TASK DETAILS: Restate all of the entries exactly. Any picture in them should be skipped.

Saved data entries
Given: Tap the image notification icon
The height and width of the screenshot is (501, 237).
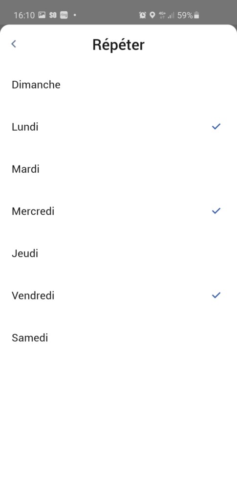Looking at the screenshot, I should coord(42,15).

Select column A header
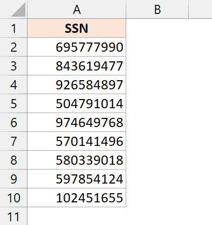pos(77,9)
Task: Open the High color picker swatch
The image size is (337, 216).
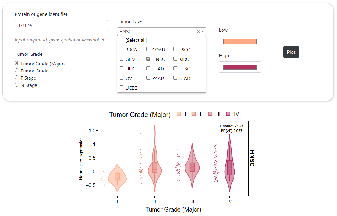Action: pyautogui.click(x=240, y=67)
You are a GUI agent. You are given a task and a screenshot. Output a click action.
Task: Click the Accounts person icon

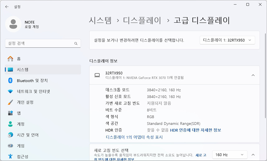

FINAL ANSWER:
Given: Tap the image notification icon
The height and width of the screenshot is (501, 237).
Looking at the screenshot, I should coord(42,15).

Select column A header
pos(77,9)
Task: Open the High color picker swatch
The image size is (337, 216).
Action: pyautogui.click(x=240, y=67)
You are a GUI agent. You are given a task and a screenshot. Output a click action.
Task: Click the Accounts person icon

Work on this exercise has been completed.